Sorry to bother again.
Still no luck with pf in combination with ftp-proxy.
A connection is made, but then it is blocked (getting no route to host):
Here is the output of gftp:
Looking up ftp.lontronics.nl
Trying ftp.lontronics.nl:21
Connected to ftp.lontronics.nl:21
220 Gene6 FTP Server v3.9.0 (Build 2) ready...
USER lontronics
331 Password required for lontronics.
PASS xxxx
230 User lontronics logged in.
SYST
215 UNIX Type: L8
TYPE I
200 Type set to I.
CWD /lontronics
550 CWD failed. "/lontronics" : no such file or directory.
PWD
257 "/" is current directory.
Loading directory listing / from server (LC_TIME=C)
PASV
227 Entering Passive Mode (195,8,208,48,81,216)
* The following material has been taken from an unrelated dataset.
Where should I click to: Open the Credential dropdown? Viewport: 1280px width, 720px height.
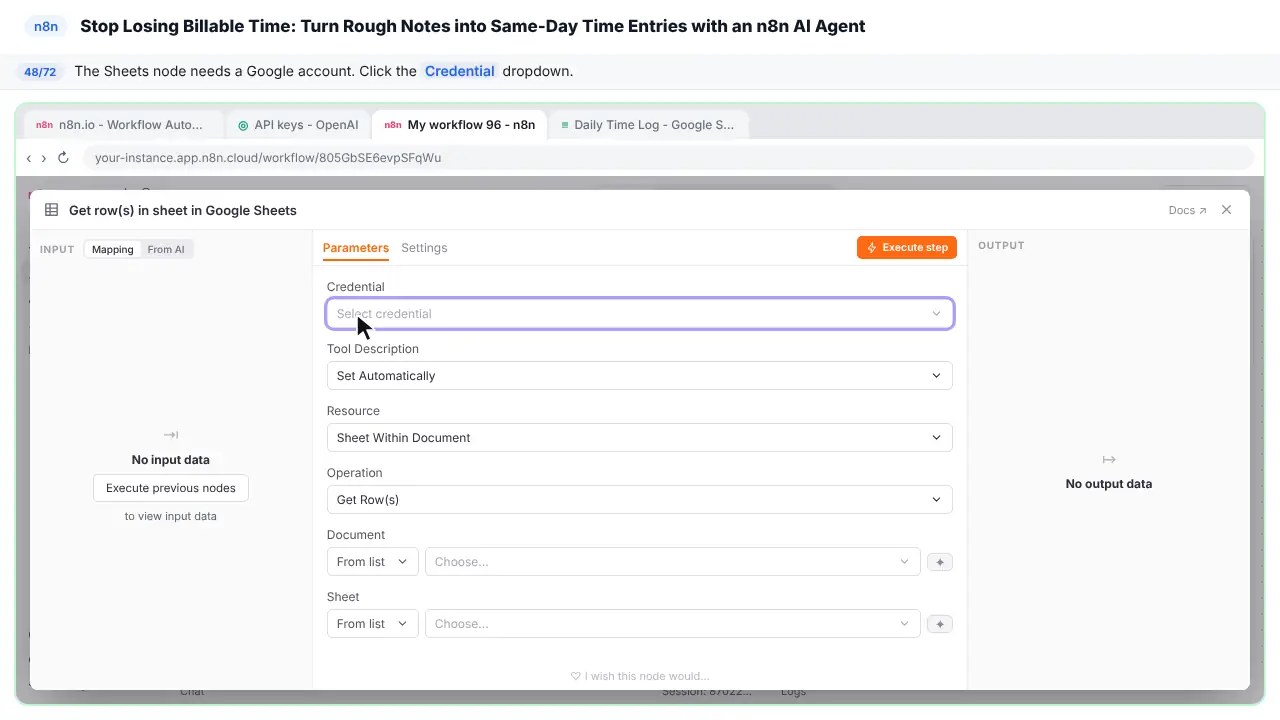pos(640,314)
Cannot create a data connection: No route to host
Disconnecting from site ftp.lontronics.nl
I am running pf as firewall now with the following settings:
pf.conf:
# $OpenBSD: PF firewall rules $
# macros
# 6667 is used for irc
int_if = "{ bce0, wpi0 }"
tcp_services = "{ ssh, smtp, domain, www, pop3, auth, ftp, sftp, pop3s, imap,
imaps, https, 6667 }"
udp_services = "{ domain, ntp }"
# options
set block-policy drop
set skip on lo0
#Translation
nat-anchor "ftp-proxy/*"
rdr-anchor "ftp-proxy/*"
rdr on $int_if proto tcp from any to any port ftp -> 127.0.0.1 port 8021
antispoof for $int_if inet
# block all ipv6 and setup a default deny policy for ipv4
block inet6 all
block all
anchor "ftp-proxy/*"
pass out on $int_if proto tcp to any port $tcp_services
pass out on $int_if proto udp to any port $udp_services
pass out on $int_if inet proto icmp all icmp-type echoreq
inetd.conf:
ftp stream tcp nowait root /usr/libexec/ftpd ftpd -US
ftp stream tcp6 nowait root /usr/libexec/ftpd ftpd -US
rc.conf.local:
pf=YES # enable pf firewall
pf_rules=/etc/pf.conf # use /etc/pf.conf for pf setttings
pflogd_flags=NO # disable logging on pf firewall
ftpproxy_flags="" # enable the internal ftp proxy
Any suggestions of what settings are wrong?
Any help would really be appreciated, because I did not find the info on the
internet, news groups and forums
Jan.